## Aim
According to the podcast page, how often is the Tech Support Guy Show released?

# TSG63: Google Nexus 10 vs iPad 4



## TechGuyTV (Dec 15, 2011)

_We compare tablets this week: the new Google Nexus 10 vs the new iPad 4. Which one is the winner and why?
_

*Download the Audio MP3 or Watch the Video
 *

*Subscribe to the Show in iTunes and other Players! *






Welcome to the sixty third episode of the Tech Support Guy Show, an audio and video podcast that is released once a month. You can subscribe to the show using iTunes! Just search for "Tech Support Guy" in the iTunes Music Store. (Don't worry, it's free!) If you're so inclined, check out http://feeds.techguy.org/TechSupportGuyShow for other ways to subscribe.

Click here to see when the next episode will be recorded. Join us then at www.TechGuy.tv (or click the News link from the menu at the top of any page).

## Material
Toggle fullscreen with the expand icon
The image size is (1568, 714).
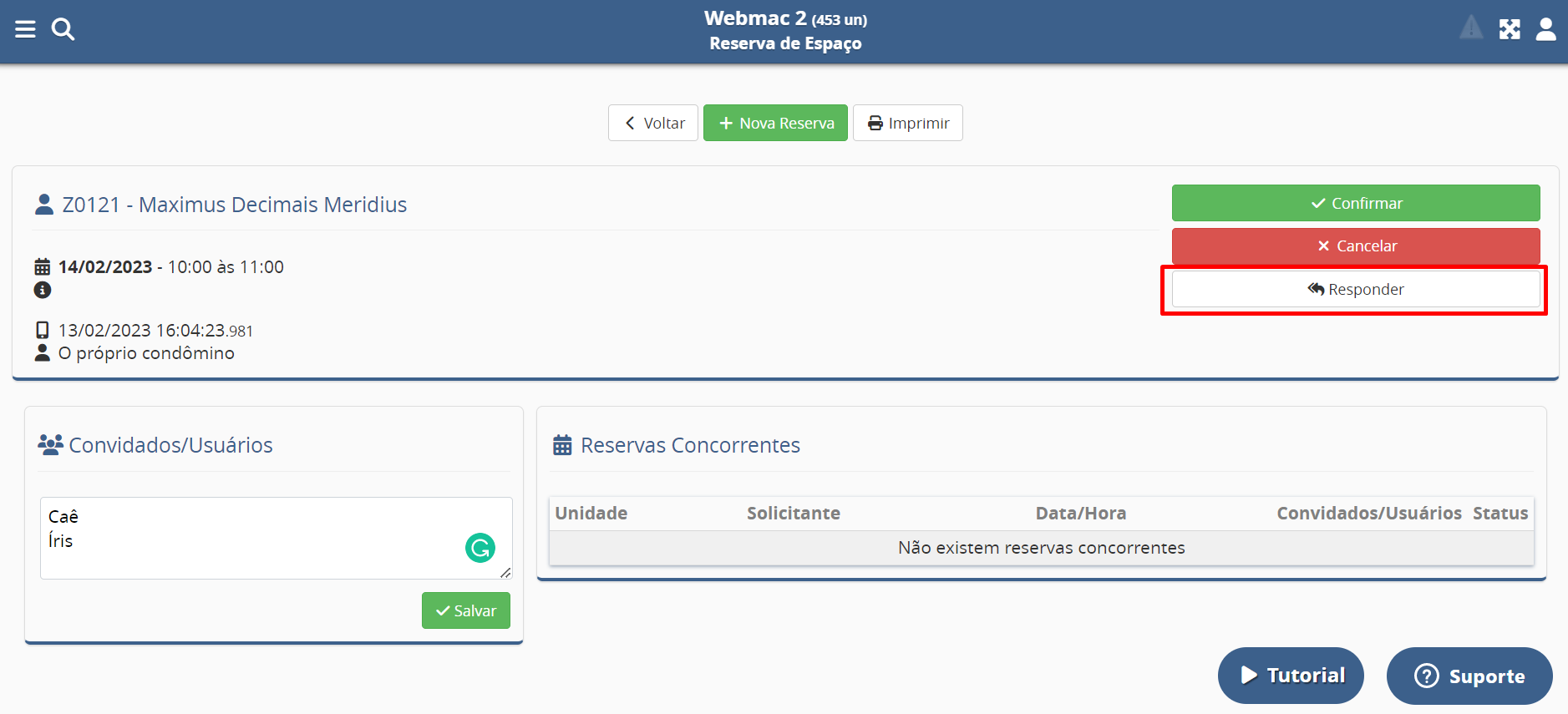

## Solution below
Once a month.